Resiliency is the ability of the channel to continue to work when problems occur. MediaLive includes two resiliency features that you must plan for now. You must decide which of these features you want to implement. You must make this decision now because these features affect how many sources you need for your content, which requires discussion with your upstream system.

Pipeline redundancy

You can set up a channel with two pipelines, to provide resiliency within the channel processing pipeline.

Pipeline redundancy is a feature that applies to the entire channel and to all the inputs attached to the channel. Early on in your planning of the channel, you must decide how you want to set up the pipelines.

You set up for pipeline redundancy by setting up the channel as a standard channel so that it has two encoding pipelines. Both pipelines ingest the source content and produce output. If the current pipeline fails, the downstream system can detect that it is no longer receiving content and can switch to the other output. There is no disruption to the downstream system. MediaLive restarts the second pipeline within a few minutes.

For more information on pipeline redundancy, see Implementing pipeline redundancy.

Automatic input failover

You can set up two push inputs for automatic input failover, to provide resiliency for one input in the channel.

Automatic input failover is a feature that applies to individual inputs. You don't have to make a decision about implementing automatic input failover when planning the channel. You can implement it later on, when attaching a new push input, or when you want to upgrade an existing push input so that it implements automatic input failover.

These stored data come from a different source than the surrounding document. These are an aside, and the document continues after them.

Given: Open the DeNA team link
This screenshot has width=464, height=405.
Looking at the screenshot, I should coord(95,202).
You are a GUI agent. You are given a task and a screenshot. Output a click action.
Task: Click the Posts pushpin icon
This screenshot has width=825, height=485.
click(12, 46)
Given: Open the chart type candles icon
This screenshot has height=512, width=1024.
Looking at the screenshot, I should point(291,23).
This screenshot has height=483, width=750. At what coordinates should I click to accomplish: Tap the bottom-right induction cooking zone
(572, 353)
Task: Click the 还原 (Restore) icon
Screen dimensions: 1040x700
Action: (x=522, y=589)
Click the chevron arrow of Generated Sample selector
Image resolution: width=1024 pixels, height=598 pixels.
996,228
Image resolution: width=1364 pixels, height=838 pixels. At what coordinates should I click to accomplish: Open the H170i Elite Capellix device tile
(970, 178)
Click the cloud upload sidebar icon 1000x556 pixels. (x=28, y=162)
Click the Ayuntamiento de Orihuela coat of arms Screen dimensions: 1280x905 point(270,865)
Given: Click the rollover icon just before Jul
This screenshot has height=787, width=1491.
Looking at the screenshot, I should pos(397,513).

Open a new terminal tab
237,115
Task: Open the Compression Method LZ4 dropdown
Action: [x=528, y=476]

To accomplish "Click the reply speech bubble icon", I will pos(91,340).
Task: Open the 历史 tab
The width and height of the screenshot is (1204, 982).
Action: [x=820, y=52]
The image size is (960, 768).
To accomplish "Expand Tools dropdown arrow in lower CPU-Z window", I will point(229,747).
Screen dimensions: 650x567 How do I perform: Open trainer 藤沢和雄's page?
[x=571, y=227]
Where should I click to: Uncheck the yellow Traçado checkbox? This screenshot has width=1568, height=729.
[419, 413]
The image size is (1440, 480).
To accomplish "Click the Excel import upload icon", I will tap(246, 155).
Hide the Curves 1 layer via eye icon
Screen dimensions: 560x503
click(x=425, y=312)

To set up for automatic input failover, you set up two push inputs (that have the exact same source content) as an input failover pair. Setting up this way provides resiliency in case of a failure in the upstream system, or between the upstream system and the channel.

In the input pair, one of the inputs is the active input and one is on standby. MediaLive ingests both inputs, in order to always be ready to switch, but it usually discards the standby input immediately. If the active input fails, MediaLive immediately fails over and starts processing from the standby input, instead of discarding it.

You can implement automatic input failover in a channel that is set up for pipeline redundancy (a standard channel) or one that has no pipeline redundancy (a single-pipeline channel).

For more information about automatic input failover, see Implementing automatic input failover.

Comparison of the two features

Following is a comparison of pipeline redundancy and automatic input failover.

  • There is a difference in the failure that each feature deals with:

    Pipeline redundancy provides resiliency in case of a failure in the MediaLive encoder pipeline.

    Automatic input failover provides resiliency in case of a failure ahead of MediaLive, either in the upstream system or in the network connection between the upstream system and the MediaLive input.

  • Both features require two instances of the content source, so in both cases your upstream system must be able to provide two instances.

    With pipeline redundancy, the two sources can originate from the same encoder.

    With automatic input failover, the sources must originate from different encoders, otherwise both sources will fail at the same time, and the input failover switch will fail.

  • Pipeline redundancy applies to the entire channel. Therefore you should decide whether you want to implement it when you plan the channel. Automatic input failover applies to only one input. Therefore you could, for example, decide to implement automatic input failover only when you attach your most important push input.

  • Automatic input failover requires that the downstream system be able to handle two instances of the output and be able to switch from one (when it fails) to the other. MediaPackage, for example, can handle two instances.

    If your downstream system doesn't have this logic built in, then you can't implement automatic input failover.